阿刀田高のTO-BE小説工房 佳作「上がり眉」ひろみ
僕の母親は、心配性だ。危ないよ、やめときなさい、あなたが困らない様に、未来の危険を予測して、預言者のように危険から回避できるように僕を守ってきた。だから、僕は失敗する事が少ない人生で、とても打たれ弱い。
もうすぐ就職活動が始まる。写真だけ完成している。打たれ弱いのに、僕の顔は眉毛が上がっているので、自信満々に見える。エントリーシートに自己PRを述べなければならず、何を書くべきか。学校生活では、「みんな同じ」が求められ、個性的という存在は本当に才能のある奴しか許されなかった。社会人になる試験では突然オリジナリティーを求められる事に戸惑っている。エントリーシートが全然埋まらず、寝転んでいたら、母親がしんみりした顔で部屋に入ってきた。
「進、あなたの本当のお母さんが亡くなった」
突然不幸な話を言われ、寝転んだまま思考回路ゼロの状態がしばらく続く。高校を卒業した時に、父親から、僕を産んだお母さんは、今のお母さんとは違うと聞かされた。反抗期が終わっていたからか、落ち着いて気持ちを整理することができていたつもりだった。僕は失敗がない人生と思っていたが、母親に捨てられた時から失敗の子供としての人生が始まっていたのだろうか。
「進、どうする?」
「どうするって?」
「お葬式」
「今さら、って言うか、記憶にない人」
「そうね、ごめんね」
「お母さんが謝る必要ある?」
「本当のお母さん、咲子さんって言うの。先方がこちらに連絡してきたって事は、あなたに伝えたい事が何かあるんじゃないかしら」
「俺、葬式なんて出た事ないけど?」
「お父さんの喪服、着て行きなさい」
人生で初めて喪服を着た。黒い服は好きでよく着るが、喪服は不幸を纏っているようで、気持ちが悪かった。中目黒の駅に着いて、教えてもらった住所を見ながら目黒川沿いを歩き、メモに書いてあるマンションを見つける。マンションに入る勇気が出ず、マンションの川向かいにあるカフェに入った。どうしようか、このままやっぱり帰ろうか。一杯700円もするカフェオレの味が全然わからない。家族は居るのだろうか。知らない人達に囲まれて何をしに来たと言われたらどうしようとか、良くないことばかりが頭の中を占領し、帰ろうと立ち上がった時、喪服を着た40代くらいのおばさんが犬の散歩をして通り過ぎた。
「あっ!」
と思わず声が漏れてしまい、おばさんがこっちを振り向いた。会釈すると
「あなた咲子の?」
「はい……。いや、何と言えば」
おばさんに連れられて、マンションの部屋に案内された。2Kの質素な内装で、綺麗に片付けている部屋。和室で寝ている人が僕を産んだ人。死んだ人を見るのも初めてで、線香の匂いに囲まれながら、それが本当のお母さんだと言われても怖かった。
「進くん、来てくれてありがとう」
僕は、頭を下げるのが精一杯だった。
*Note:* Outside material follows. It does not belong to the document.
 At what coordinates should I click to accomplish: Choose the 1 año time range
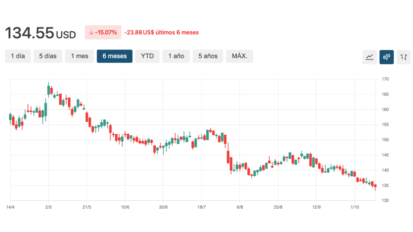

おばさんは、妹らしい。妹さん以外は誰も居なかった。たくさんの人に囲まれたらどうしようと思って居たので、少し安心したが、孤独死よりましだが、寂しい家族葬。もちろん、親父も来ない。いや、待てよ。親父の匂いがする喪服を着ている。お母さん、わかっていて着せたのか?ピンポーンと玄関のチャイムが鳴り、寿司屋だった。1人前の寿司が入った小さな桶が3つ。
「進くん、お腹空いてない?」
僕は、頷いたけれどもどうしても食べることが出来なかった。おばさんは、咲子姉さんが、潔癖でお寿司を食べる時とかみんなと一緒の桶だと嫌がって食べなかったとか、後先考えず、何でも一人で決めてしまう所があったとか話をしてくれた。なぜ僕を捨てて家を出たのですか?と聞きたかった。そしたら、おばさんが、通帳を出して来て、咲子姉さんが、あなたに貯めたお金と言って渡してきた。通帳を開けて残高を見たかったが、見る事なく返してしまった。もう僕は耐えられなくなり、帰りますと言ったら、最後に顔を見てあげてほしいと、顔にかけていた布をおばさんが優しくとった。初対面の顔で、目は閉じて居るのに、眉毛がグッと上がって気の強い顔。自分と似ていて、心臓がバクバク鳴った。
帰り際、玄関に飾ってあるアロマオイルのクールミントの匂いが、咲子さんと言う人がまだほんのり生きて居る様にも思え、後ろを振り返れば、立って居るような気がした。僕は振り返らず心の中で「産んでくれてありがとう。さようなら」と言った。
帰ったら、お母さんのご飯を食べて、エントリーシートを書こうと思った。